[DIRECTIONS FOR THIS TASK]
Please copy each line in the records below that contains the string "Sort".

------------

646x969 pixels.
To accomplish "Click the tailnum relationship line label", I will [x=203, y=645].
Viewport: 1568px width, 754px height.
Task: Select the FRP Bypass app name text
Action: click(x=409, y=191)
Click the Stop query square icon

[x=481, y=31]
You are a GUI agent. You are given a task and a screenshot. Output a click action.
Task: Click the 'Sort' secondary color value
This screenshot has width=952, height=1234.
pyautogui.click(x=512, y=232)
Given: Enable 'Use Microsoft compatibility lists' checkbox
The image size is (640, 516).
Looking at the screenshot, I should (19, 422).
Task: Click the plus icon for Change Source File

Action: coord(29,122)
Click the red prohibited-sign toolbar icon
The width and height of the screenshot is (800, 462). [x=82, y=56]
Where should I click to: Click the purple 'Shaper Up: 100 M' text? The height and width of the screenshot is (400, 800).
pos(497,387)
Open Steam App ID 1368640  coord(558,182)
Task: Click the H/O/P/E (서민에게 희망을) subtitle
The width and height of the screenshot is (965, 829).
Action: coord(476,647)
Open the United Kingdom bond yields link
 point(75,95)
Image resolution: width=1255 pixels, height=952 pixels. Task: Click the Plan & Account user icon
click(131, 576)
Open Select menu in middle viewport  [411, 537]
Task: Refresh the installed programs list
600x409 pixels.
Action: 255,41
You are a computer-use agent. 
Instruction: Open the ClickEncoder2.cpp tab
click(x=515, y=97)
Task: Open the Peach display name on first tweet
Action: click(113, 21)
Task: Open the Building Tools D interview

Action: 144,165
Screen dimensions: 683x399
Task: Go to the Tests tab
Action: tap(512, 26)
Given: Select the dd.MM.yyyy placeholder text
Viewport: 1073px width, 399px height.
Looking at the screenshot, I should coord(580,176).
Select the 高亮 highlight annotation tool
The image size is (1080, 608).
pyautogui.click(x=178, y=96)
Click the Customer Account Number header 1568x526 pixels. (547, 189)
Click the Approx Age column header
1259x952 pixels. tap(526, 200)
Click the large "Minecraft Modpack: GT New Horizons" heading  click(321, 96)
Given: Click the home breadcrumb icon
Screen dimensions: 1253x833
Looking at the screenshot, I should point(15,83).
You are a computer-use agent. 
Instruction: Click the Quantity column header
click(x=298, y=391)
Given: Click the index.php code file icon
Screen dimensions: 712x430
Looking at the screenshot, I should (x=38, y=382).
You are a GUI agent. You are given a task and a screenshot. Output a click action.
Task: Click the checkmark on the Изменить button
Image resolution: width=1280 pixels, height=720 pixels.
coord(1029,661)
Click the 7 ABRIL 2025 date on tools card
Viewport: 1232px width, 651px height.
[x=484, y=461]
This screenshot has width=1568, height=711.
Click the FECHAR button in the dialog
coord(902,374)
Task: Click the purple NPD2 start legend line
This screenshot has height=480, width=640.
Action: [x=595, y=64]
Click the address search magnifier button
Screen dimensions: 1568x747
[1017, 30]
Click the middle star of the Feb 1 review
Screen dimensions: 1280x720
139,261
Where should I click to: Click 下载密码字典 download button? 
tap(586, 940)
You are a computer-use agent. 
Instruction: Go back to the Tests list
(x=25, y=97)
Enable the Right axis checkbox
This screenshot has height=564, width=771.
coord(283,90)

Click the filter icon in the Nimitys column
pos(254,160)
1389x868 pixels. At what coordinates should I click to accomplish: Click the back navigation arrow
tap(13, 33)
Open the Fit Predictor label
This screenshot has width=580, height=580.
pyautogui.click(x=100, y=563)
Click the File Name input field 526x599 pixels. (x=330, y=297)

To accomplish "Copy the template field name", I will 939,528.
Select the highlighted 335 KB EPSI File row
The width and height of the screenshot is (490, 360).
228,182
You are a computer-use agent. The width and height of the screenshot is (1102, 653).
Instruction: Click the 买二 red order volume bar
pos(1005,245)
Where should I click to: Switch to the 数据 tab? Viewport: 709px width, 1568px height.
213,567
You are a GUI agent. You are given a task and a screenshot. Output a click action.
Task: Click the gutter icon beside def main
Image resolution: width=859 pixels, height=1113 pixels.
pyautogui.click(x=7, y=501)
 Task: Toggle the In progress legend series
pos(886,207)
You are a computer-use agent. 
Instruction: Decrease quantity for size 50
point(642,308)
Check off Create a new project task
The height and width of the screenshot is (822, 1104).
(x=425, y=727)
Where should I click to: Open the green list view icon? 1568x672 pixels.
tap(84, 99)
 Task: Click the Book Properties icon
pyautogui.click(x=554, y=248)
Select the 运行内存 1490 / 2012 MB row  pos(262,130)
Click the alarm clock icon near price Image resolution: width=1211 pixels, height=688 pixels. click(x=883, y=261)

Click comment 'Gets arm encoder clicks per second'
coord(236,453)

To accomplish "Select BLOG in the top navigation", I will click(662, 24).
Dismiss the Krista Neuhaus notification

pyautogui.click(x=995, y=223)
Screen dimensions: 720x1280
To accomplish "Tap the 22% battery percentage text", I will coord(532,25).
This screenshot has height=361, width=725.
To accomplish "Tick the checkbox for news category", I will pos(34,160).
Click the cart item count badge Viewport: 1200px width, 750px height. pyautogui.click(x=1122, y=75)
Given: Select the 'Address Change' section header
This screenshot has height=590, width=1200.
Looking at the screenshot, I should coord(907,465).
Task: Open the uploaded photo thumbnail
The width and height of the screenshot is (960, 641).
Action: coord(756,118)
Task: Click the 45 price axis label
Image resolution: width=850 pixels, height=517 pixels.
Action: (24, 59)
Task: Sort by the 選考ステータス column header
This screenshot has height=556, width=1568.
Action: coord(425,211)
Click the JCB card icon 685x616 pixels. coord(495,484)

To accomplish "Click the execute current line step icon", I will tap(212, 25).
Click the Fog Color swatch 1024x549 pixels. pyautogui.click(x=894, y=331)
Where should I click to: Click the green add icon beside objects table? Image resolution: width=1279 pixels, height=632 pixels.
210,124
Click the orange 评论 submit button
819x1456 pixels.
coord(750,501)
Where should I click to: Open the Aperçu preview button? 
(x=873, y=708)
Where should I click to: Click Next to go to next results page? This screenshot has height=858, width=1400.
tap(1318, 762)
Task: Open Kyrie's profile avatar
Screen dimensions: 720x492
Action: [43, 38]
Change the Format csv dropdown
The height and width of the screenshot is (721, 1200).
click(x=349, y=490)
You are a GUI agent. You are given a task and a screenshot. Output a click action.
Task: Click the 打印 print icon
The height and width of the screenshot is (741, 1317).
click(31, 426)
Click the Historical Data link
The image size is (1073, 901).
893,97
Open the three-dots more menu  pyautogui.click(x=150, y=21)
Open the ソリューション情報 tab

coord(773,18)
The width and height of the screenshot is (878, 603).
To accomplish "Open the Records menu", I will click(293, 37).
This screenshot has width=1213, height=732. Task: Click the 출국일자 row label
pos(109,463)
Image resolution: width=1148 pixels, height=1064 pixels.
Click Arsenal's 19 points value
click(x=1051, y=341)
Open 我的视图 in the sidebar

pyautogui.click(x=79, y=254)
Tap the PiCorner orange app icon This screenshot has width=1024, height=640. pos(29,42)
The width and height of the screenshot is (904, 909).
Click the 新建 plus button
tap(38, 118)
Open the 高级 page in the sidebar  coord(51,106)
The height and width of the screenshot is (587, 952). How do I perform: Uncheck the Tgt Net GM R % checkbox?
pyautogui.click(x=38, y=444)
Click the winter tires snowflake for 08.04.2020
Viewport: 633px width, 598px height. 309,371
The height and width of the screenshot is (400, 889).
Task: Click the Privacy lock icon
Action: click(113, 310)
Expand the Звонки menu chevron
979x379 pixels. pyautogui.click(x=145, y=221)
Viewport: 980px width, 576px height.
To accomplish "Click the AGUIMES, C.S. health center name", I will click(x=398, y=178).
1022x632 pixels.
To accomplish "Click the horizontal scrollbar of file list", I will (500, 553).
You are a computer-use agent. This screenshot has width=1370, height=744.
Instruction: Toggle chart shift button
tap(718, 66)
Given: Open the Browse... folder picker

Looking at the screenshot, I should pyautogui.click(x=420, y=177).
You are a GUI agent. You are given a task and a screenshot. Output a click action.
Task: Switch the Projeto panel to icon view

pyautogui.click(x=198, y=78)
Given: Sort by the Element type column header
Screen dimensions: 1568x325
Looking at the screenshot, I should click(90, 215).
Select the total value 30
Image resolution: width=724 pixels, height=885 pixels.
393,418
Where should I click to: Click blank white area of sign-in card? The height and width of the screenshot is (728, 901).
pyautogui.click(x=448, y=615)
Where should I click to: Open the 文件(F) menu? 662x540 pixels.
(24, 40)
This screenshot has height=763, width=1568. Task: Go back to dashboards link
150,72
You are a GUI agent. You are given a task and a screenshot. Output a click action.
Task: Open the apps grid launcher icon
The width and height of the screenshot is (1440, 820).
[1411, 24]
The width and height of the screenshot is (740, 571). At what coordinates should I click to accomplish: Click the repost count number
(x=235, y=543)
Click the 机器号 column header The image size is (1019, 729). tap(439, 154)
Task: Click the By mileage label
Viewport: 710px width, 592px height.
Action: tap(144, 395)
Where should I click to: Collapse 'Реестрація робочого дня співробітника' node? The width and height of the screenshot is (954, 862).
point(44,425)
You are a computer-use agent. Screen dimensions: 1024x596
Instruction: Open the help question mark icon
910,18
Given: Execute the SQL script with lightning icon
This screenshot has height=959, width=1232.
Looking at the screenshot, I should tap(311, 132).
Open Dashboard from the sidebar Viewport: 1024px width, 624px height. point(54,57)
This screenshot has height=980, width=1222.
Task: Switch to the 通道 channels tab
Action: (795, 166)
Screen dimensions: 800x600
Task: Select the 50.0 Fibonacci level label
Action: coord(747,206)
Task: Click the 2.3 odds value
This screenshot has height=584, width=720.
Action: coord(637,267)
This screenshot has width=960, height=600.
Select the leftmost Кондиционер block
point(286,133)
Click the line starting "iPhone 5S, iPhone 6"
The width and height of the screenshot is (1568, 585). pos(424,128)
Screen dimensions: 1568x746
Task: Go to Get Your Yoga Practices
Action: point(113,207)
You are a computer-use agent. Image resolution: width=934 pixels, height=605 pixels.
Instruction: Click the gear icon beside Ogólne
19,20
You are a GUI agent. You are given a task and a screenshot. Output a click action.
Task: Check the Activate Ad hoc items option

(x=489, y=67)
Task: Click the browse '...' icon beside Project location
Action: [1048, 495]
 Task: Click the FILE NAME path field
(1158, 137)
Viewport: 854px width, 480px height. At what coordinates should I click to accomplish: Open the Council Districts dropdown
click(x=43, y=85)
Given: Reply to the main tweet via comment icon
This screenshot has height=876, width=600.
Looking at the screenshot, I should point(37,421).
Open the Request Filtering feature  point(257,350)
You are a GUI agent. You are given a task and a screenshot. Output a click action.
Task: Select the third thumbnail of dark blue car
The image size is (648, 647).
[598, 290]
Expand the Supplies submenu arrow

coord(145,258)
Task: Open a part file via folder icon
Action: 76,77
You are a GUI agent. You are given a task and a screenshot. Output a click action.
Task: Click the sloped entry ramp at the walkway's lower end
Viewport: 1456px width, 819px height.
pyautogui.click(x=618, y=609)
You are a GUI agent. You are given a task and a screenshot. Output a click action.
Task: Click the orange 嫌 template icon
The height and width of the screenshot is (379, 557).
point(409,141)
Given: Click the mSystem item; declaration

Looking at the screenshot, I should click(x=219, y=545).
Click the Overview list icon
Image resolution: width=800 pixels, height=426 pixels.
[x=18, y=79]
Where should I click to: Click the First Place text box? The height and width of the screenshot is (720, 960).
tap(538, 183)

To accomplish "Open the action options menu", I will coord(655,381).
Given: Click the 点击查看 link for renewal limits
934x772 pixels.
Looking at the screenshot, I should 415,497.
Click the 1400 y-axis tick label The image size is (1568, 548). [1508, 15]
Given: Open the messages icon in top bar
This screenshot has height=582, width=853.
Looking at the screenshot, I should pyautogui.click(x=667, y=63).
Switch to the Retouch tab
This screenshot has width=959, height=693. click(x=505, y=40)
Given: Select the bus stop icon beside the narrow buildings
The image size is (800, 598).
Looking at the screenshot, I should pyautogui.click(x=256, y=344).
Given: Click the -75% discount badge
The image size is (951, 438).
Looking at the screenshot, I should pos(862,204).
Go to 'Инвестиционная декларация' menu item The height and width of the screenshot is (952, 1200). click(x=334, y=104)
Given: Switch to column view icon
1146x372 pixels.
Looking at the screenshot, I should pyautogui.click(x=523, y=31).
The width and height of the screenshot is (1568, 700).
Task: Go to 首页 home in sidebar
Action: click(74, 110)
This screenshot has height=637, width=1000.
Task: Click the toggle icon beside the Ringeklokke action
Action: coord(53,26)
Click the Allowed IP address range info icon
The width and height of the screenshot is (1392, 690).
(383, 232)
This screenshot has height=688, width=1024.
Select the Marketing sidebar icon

------------

[OUTPUT]
Task: Click the 'Sort' secondary color value
Task: Sort by the 選考ステータス column header
Given: Sort by the Element type column header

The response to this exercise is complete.